There’s a reason the Los Angeles County jail system the largest “mental health care provider” in the country. Thanks to the bipartisan tough-on-crime consensus, all the social problems created by the techno-capitalist crowd gets funneled into the criminal justice system. From the Vera Institute:

While waiting lists for community-based psychiatric and mental health services grow longer, jails and prisons fill up with people experiencing treatable mental health conditions. Nonviolent behaviors associated with mental illness that could be avoided with adequate support—like loitering, disorderly conduct, and trespassing—are criminalized, resulting in the incarceration of people who need treatment, not punishment.

These trends are only set to accelerate while the human wreckage enriches Cicero investors and their broligarchy pals.

Bipartisanship

In case you believe this is just a Trump problem that will magically disappear once he leaves office, it’s worth pointing out that Cicero plans are not all that different from what has been enacted in the Democrat super majority Golden state under Governor Gavin Newsom, and Democrats have spent their time since the 2024 election plotting on how to win back Silicon Valley.

They’ve largely settled on an “Abundance” agenda that makes the techno-capital case for shrinking government and allowing the “good billionaires” to work their magic.

In turn, Lonsdale (is he a good or bad billionaire? It’s hard to keep track) and friends are signaling they’re open to financially backing the good Democrats.

In the California governor’s race, San Jose Mayor Matt Mahan has raised the maximum $39,200 donations from Lonsdale, Google co-founder Sergey Brin and Netflix co-founder Reed Hastings.
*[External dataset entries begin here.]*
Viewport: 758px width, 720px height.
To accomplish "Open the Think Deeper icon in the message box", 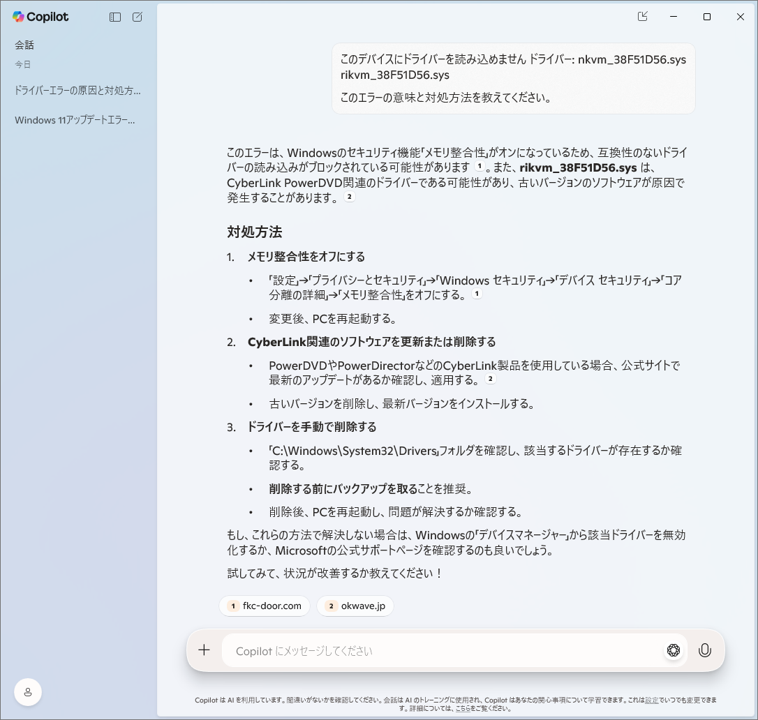I will (673, 650).
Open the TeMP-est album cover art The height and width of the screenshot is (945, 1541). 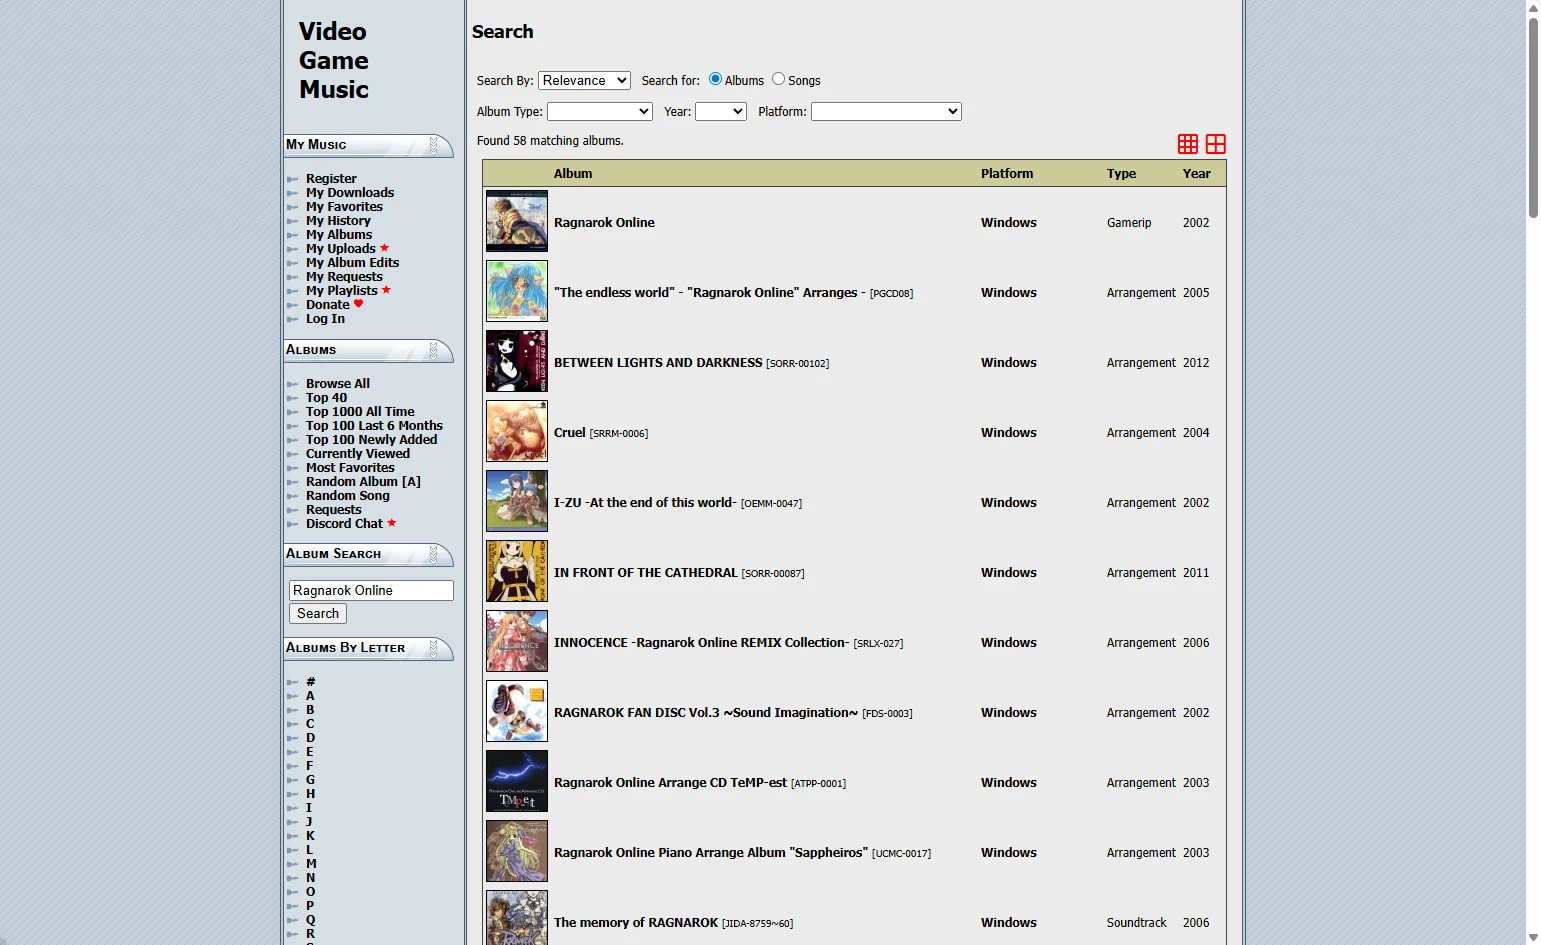click(x=517, y=781)
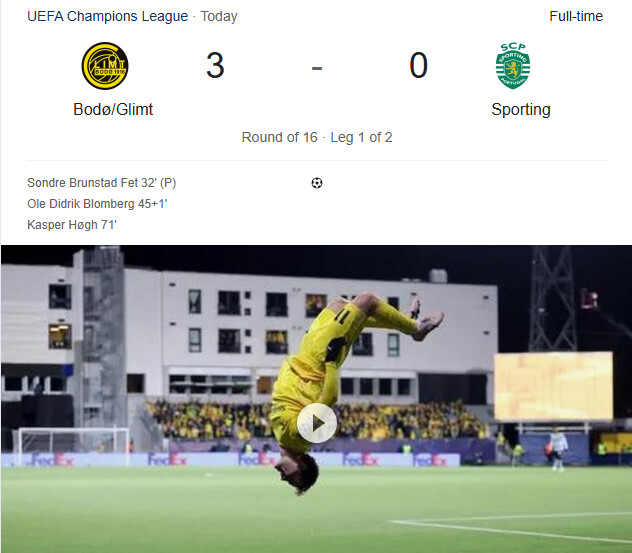Click Kasper Høgh's 71' goal entry

[72, 225]

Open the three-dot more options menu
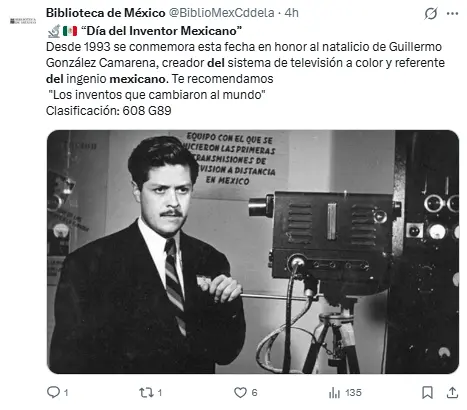point(452,14)
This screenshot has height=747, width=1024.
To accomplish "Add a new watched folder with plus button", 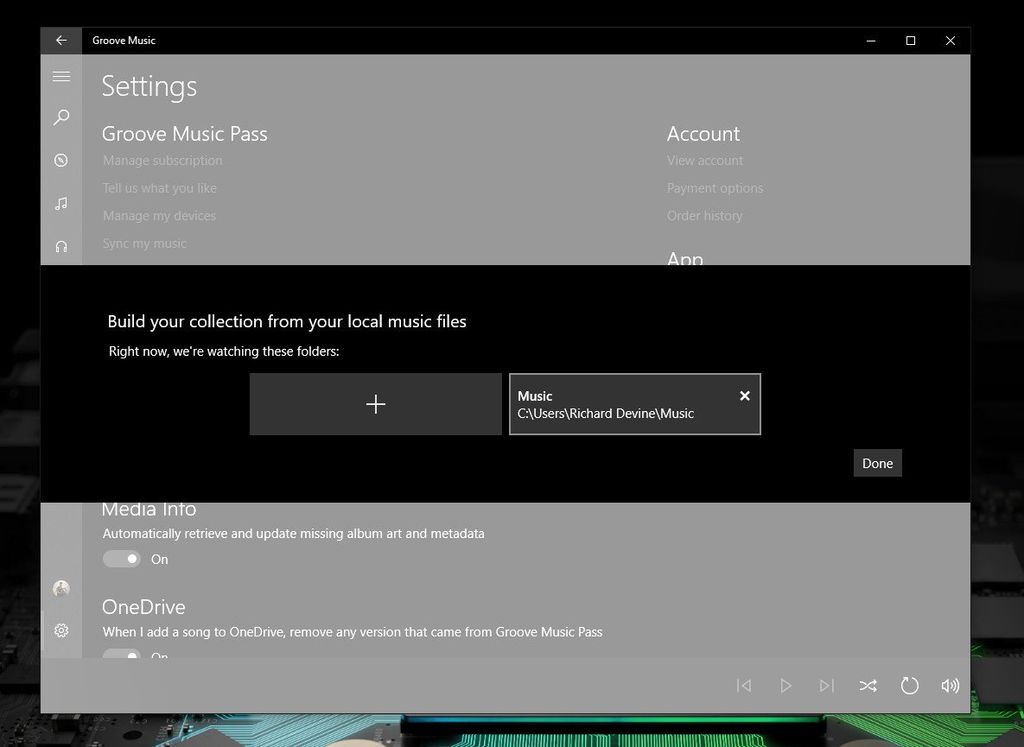I will (375, 404).
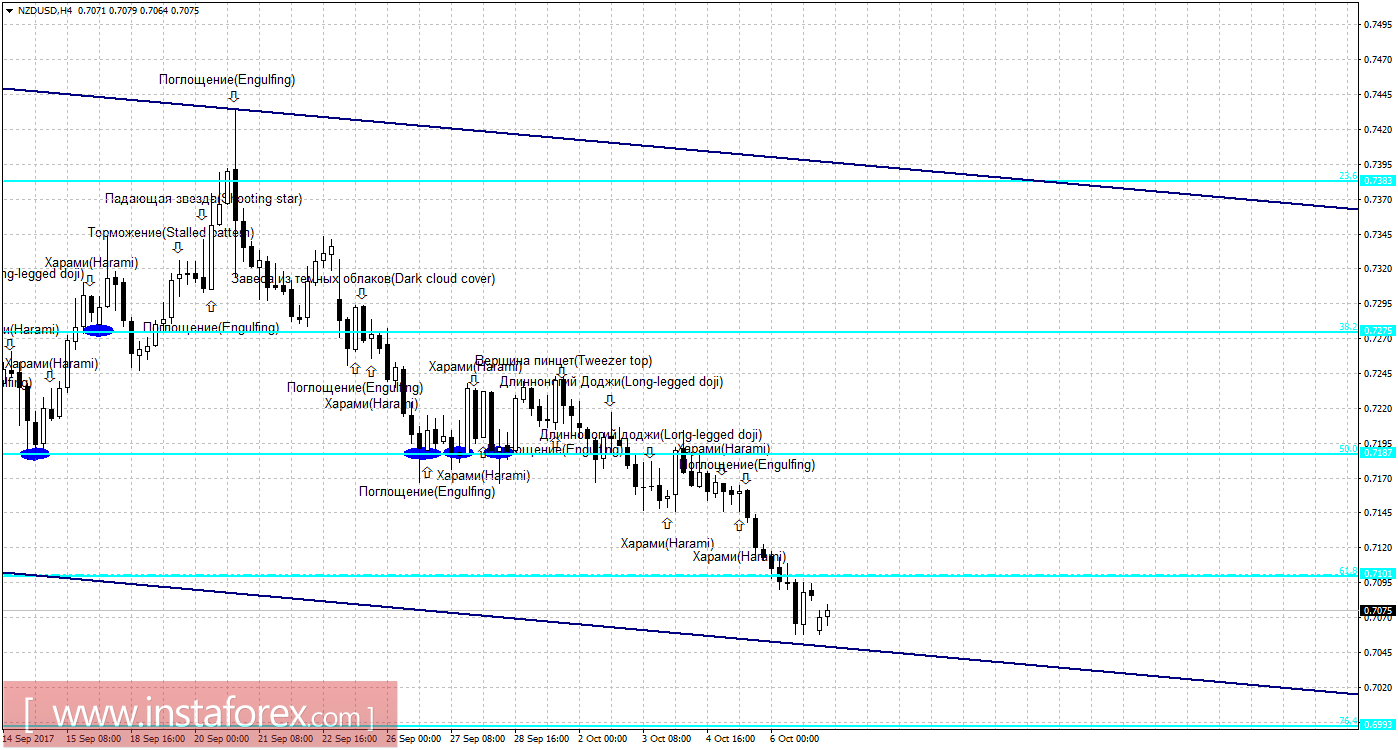Click the Harami arrow marker near 6 Oct

click(x=738, y=524)
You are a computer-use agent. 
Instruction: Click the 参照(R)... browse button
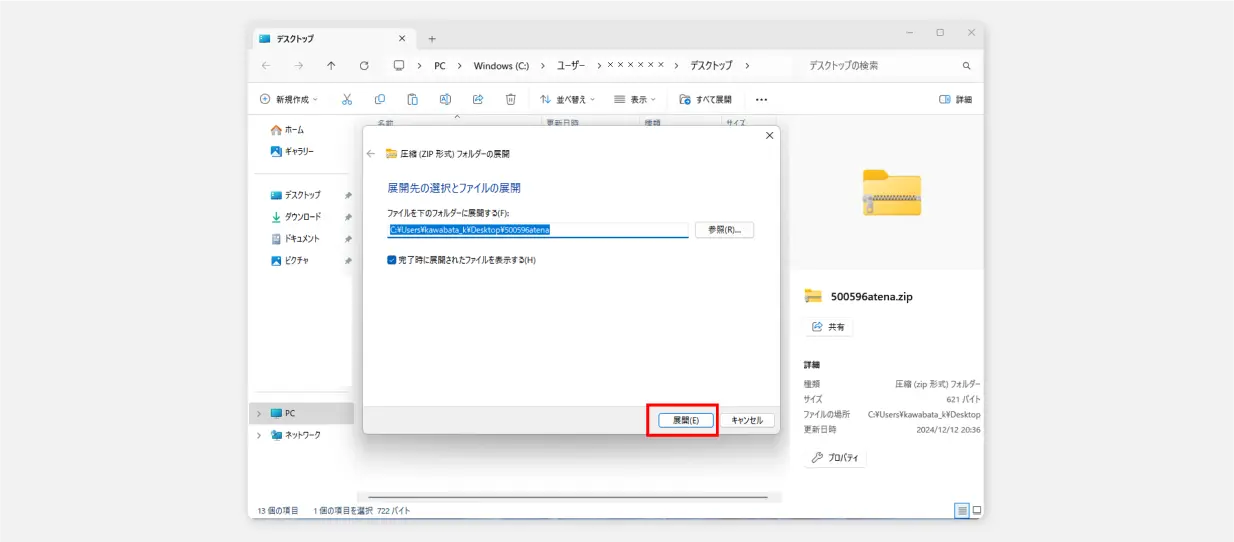pos(724,230)
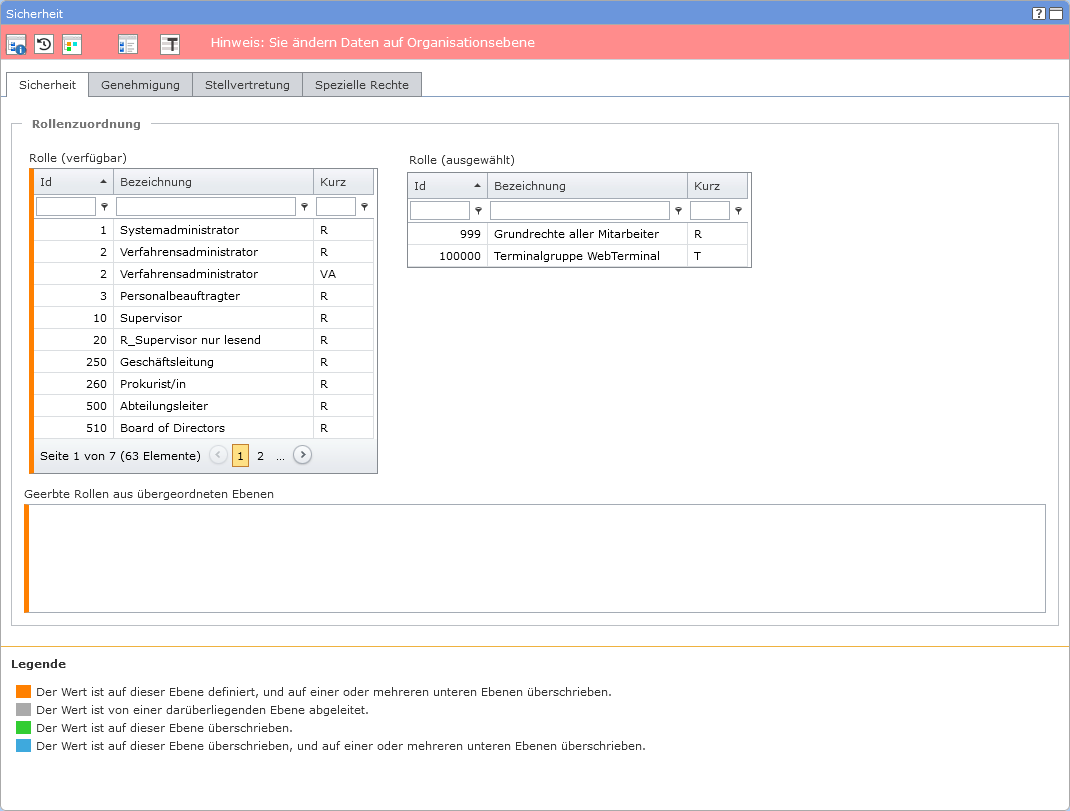Click the list detail view toolbar icon

[127, 44]
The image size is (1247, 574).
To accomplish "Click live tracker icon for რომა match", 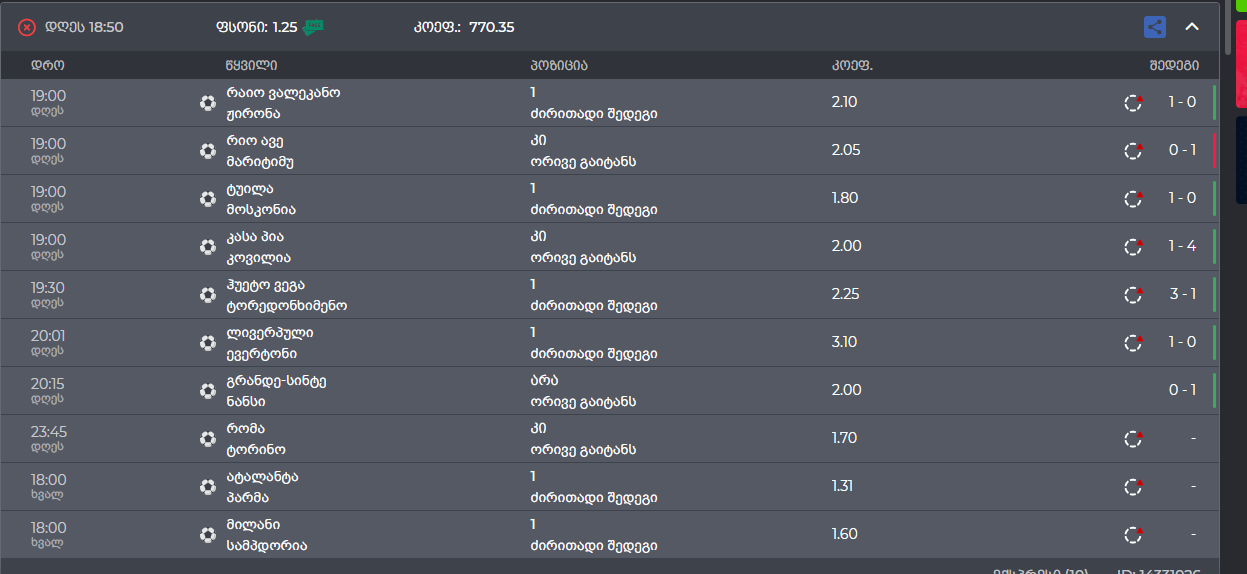I will (x=1133, y=438).
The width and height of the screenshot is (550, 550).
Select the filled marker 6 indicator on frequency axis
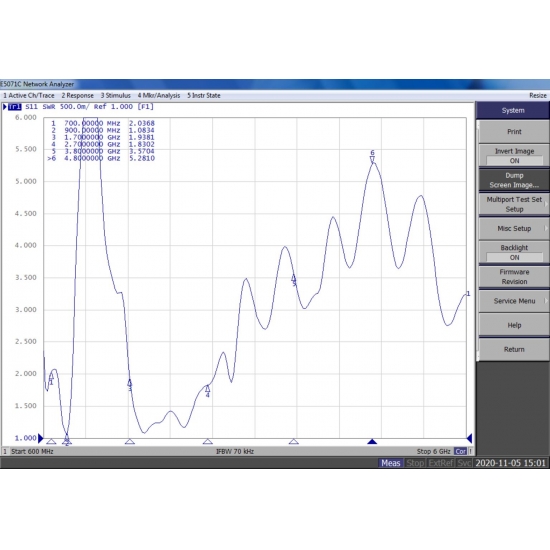click(372, 441)
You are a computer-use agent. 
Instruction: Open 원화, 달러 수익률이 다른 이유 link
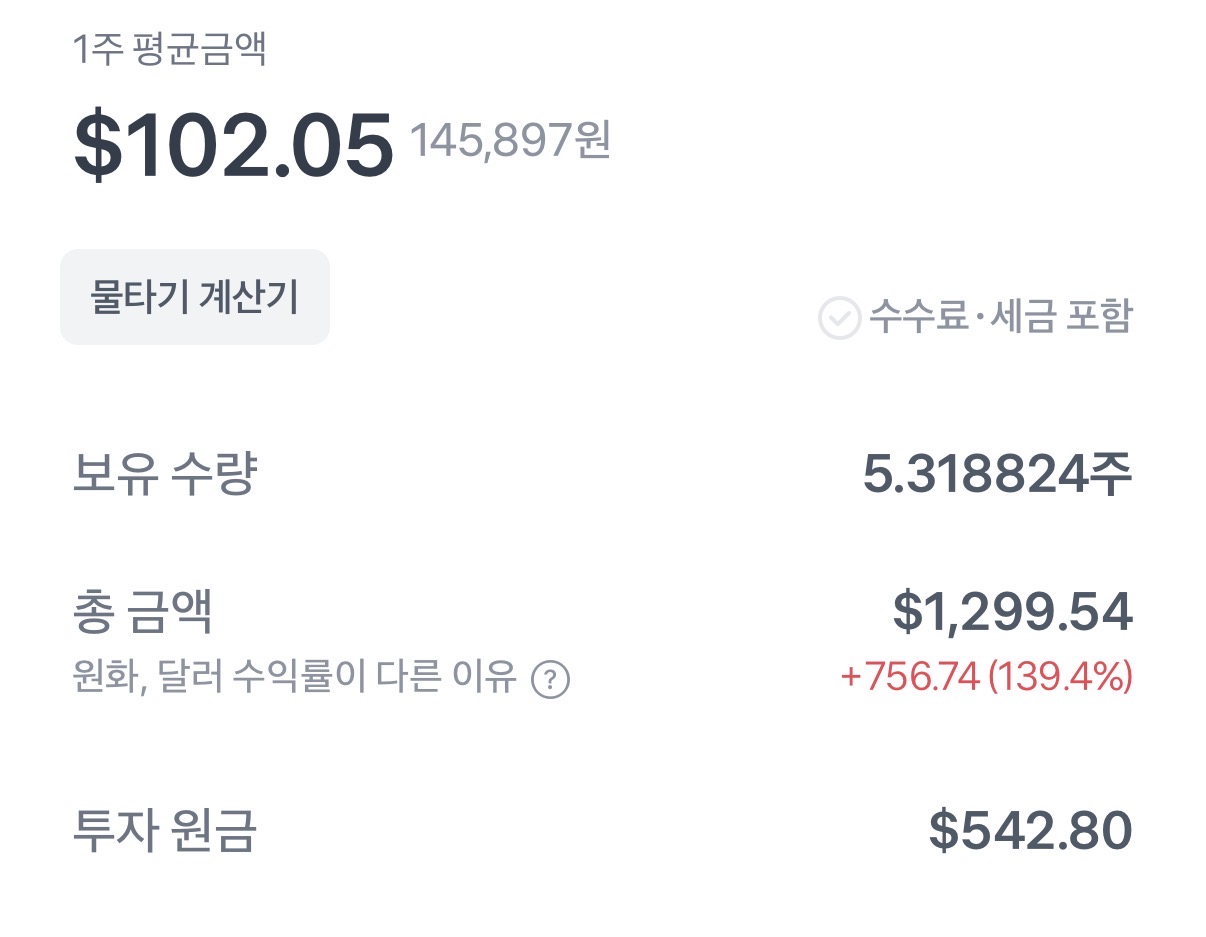tap(295, 678)
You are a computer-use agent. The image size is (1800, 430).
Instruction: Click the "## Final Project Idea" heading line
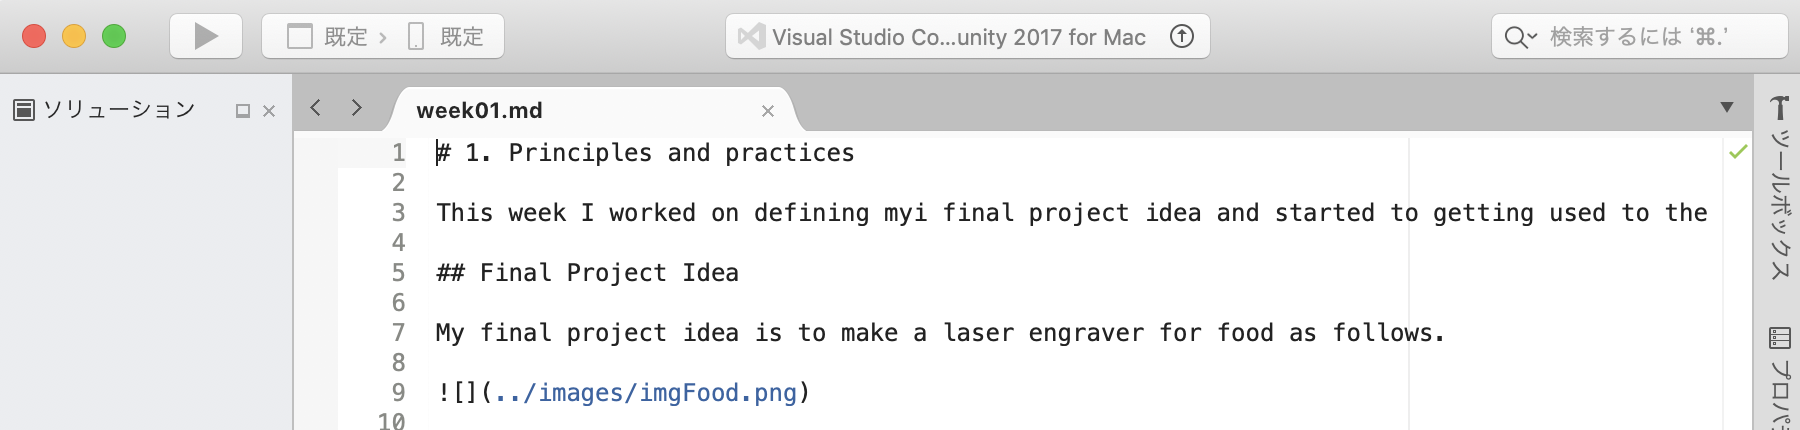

According to CNN, “some of the biggest donors to an independent expenditure committee supporting Mahan, California Back to Basics, include venture capitalist Michael Moritz, who has given $3 million, and former Y Combinator Startup Accelerator CEO Michael Seibel, who has contributed $1 million.”

As San Jose mayor, Mahan is trying to cut affordable housing while criminalizing homelessness. He says as governor he wants to expand involuntary commitment.

Alas, Mahan is still polling in single digits, but the message from Lonsdale and friends is clear, as is their vision for society.

Notes

  1. Randy Shumway, chairman of the state Homeless Services Board, says that “success is not permanent housing — success is human dignity. We are in the business of lives, of humans, of souls.” Success for Shumway, on the other hand, is measured by how many homeless people he can corral into his surveillance network. His firm is pushing data collection software, called Know-by-Name, used in homeless case management, and the state homeless board he now heads wants it to be used statewide.